1. Install apache
root@sles #zypper in apache
Loading repository data...
Reading installed packages...
'apache' not found in package names. Trying capabilities.
Resolving package dependencies...
The following NEW packages are going to be installed:
apache2 apache2-prefork apache2-utils libapr-util1 libapr1
The following recommended package was automatically selected:
apache2-prefork
5 new packages to install.
Overall download size: 1.4 MiB. After the operation, additional 3.4 MiB will be used.
Continue? [y/n/?] (y):
Start the daemon and test the http server.
root@sles #service apache2 start
root@sles #apache2ctl -t
Syntax OK
Go to a web browser and enter the server’s IP. Make sure the port 80 is open.
At this point I get an Error 403 - Access forbidden
2. Configure access
Access is forbidden by default in SUSE for security reasons, therefore one must unlock the directories which apache should serve.
The main configuration file is located at /etc/apache2/httpd.conf, and the default server file at /etc/apache2/default-server.conf.
This entry defines the location of your web files:
DocumentRoot "/srv/www/htdocs"
I will change it to
DocumentRoot "/srv/www/ksovi.eu"
and
in /etc/apache2/default-server.conf.
By default the server is looking for an index file. To be able to access the web server I need to create one.
root@sles #touch /srv/www/ksovi.eu/index.html
root@sles #echo test > /srv/www/ksovi.eu/index.html
At this point I no longer see the 403 Error.
4. User directories
To access user directories I need to create a public_html directory in the user’s home and assign it the right permissions
root@sles #mkdir /home/ovi/public_html
root@sles #chmod o+x /home/ovi/public_html
root@sles #chmod o+x /home/ovi/
5. Set up password authentication
You will need to create an .htaccess file (hidden) in the root directory you want to restrict access to, and change the AllowOverride option in the config file.

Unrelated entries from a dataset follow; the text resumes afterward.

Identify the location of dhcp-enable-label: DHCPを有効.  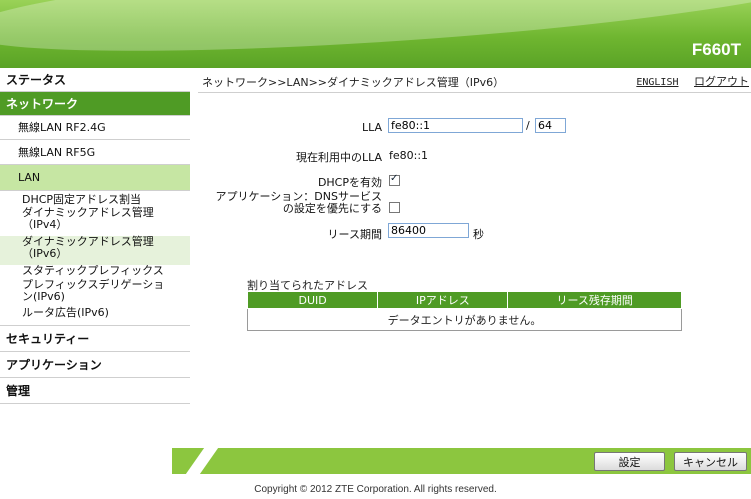
(350, 182).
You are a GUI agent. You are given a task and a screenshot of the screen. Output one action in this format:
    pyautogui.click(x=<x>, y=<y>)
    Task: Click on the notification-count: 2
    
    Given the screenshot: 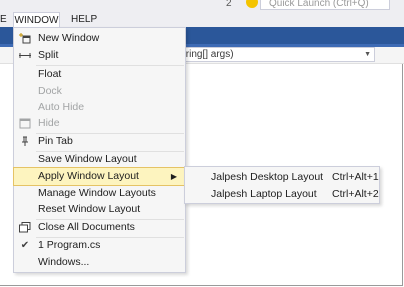 What is the action you would take?
    pyautogui.click(x=229, y=4)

Edit /etc/apache2/default-server.conf
Change
AllowOverride None
to
AllowOverride AuthConfig
Note: If you want to do this for user directories, change this option in /etc/apache2/mod_userdir.conf
Create the passwords file. Ideally in a location not exported by the web server.
root@sles #htpasswd2 -c /usr/share/apache2/passwd/passwords ovi
New password:
Re-type new password:
Adding password for user ovi
root@sles #
To tell the server to require a user and password, I can do so editing the httpd.conf file, or placing a .htaccess file inside the protected directory.
At the end of httpd.conf place this entry:
<Directory /srv/www/ksovi.eu/>
AuthType Basic
AuthName "Restricted Files"
AuthBasicProvider file
AuthUserFile /usr/share/apache2/passwd/passwords
Require user ovi
</Directory>
Restart the apache2 daemon, and the next time I access the server I am prompted for a username and password.
To use .htaccess you need to create the file in the protected directory and place the same code in it:
root@sles #vi /srv/www/ksovi.eu/.htaccess
AuthType Basic
AuthName "Restricted Files"
AuthBasicProvider file
AuthUserFile /usr/share/apache2/passwd/passwords
Require user ovi
Do not include the <Directory> lines in the .htaccess file.